» PROBLEM:
Write what comes next in the forum posts about anxiety and a long-distance relationship, picking up after their final sentence.

» TEXT PROVIDED:
I would appreciate that! However if it’s a hassle, I’m sure I could throw something together, following that concept. 🙂August 8, 2019 at 3:58 pm #307205
Identifying the beginning of anxiety is always hard for me. Sometimes, it’s like I’m having an off day and I know that. Maybe I’m feeling just a little tired and drained after a work day. But not so much so that I’m falling into anxiety or spiraling out of control. But then it’s like, something sets me off and suddenly I’m fully spiraling and it almost feels too late, and I don’t even know where it went wrong or what exactly set me off.
Also, If I get anxious in the comfort of my own space, I can get through it pretty quickly. It’s when others are around that I spiral so badly, i think because I feel worried about what that other person might think of me. I feel the need to apologize and make sure that they don’t resent me. Which, I know could probably lead to more resentment.August 7, 2019 at 1:16 pm #307071
Anita- Thank you for your response.
Managing fear in a mindful way will be helpful to me. When life is going great, it’s easy for me to be mindful. When it is likely most important to be mindful, when I’m anxious or sad or frustrated, I panic or cry or yell. It will be hard for me to practice mindfulness when experiencing a ‘negative’ emotion, but it will be helpful. And I will practice.
I’m also glad you mentioned controlling how much I share and not burdening him with my fear. That is so like me. When anxious, I often vent and vent and vent and expect someone else to fix me, when the only way to be ‘fixed’ is to work from the inside. Something I know logically, but has been a real struggle.
I have a lot to work on, but am trying my best to be active in doing so. Some days are harder than others, but overall I am grateful for the path I have been given.
EmiAugust 7, 2019 at 6:06 am #306981
Thank you for all of your kind responses. I’m sorry for the late reply. I have read all of your words as they came in, but wanted to think long and hard on them.
K- thank you so much for your words. I really appreciate you sharing your experience with long distance, as it opened my eyes to something that I didn’t realize before. Yes, I will miss him, but your exactly right in saying that, so long as we keep our relationship as a top priority, the distance will allow us to discard the parts of our relationship that are stale and petty. I see that already, when I go away for even a long weekend. A phone call after not seeing him for a couple of days always seems to leave me feeling more connected to him then usual. The idea that this can and will help us grow in our relationship, as long as we stay dedicated to each other, will keep me going.

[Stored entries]
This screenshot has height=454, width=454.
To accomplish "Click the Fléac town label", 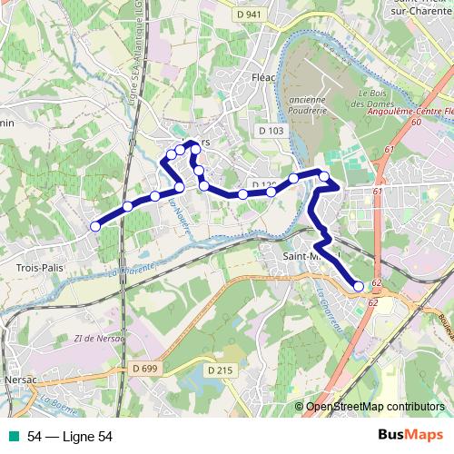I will point(263,78).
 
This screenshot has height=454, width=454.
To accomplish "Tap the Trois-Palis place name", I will point(39,268).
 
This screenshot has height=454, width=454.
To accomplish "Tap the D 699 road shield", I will point(143,368).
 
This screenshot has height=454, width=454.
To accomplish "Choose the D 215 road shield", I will point(220,370).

» REPLY:
Inky- you are so right. I will be so busy with school that the days will fly by, bringing me closer to coming back home to him.
Mark- thank you for saying that. I was and am living in the state of future thinking. And if convinced that I will be sad, and if living from a place of fear, I probably will be. But if I focus on gratitude and live from a place of love, then I will feel just that. To be truthful, I think this is the biggest difficulty I face in life in general. Thank you for helping me recognize that, because now that I identified that, I can make a change.
Peggy- you said something that I have never even thought of before. You said ‘When you applied to be on the Masters Course, you knew that it would mean leaving people behind that you loved yet you decided that the end goal would be worth that sacrifice. Now it’s only two weeks away, all those fears are surfacing.’ This could be said for a lot of areas in my life, actually. You’re absolutely right. I know that the positives of temporarily leaving those I love would immensely outweigh the negatives. When I applied, I was living from a place of furthering myself without thinking of my fears, as it was so long ago. But now, as it gets closer, all of my fears are coming to the surface. Thank you for helping me recognize that.
Overall, I know I will be okay. Logically, I know the end goal is worth the temporary distance, and anything else that I fear in the process. From this point on, I will continue to remind myself to focus on the moment in front of me. To live from a place of love and gratitude. Thank you all for your kind words. You helped me more than you know.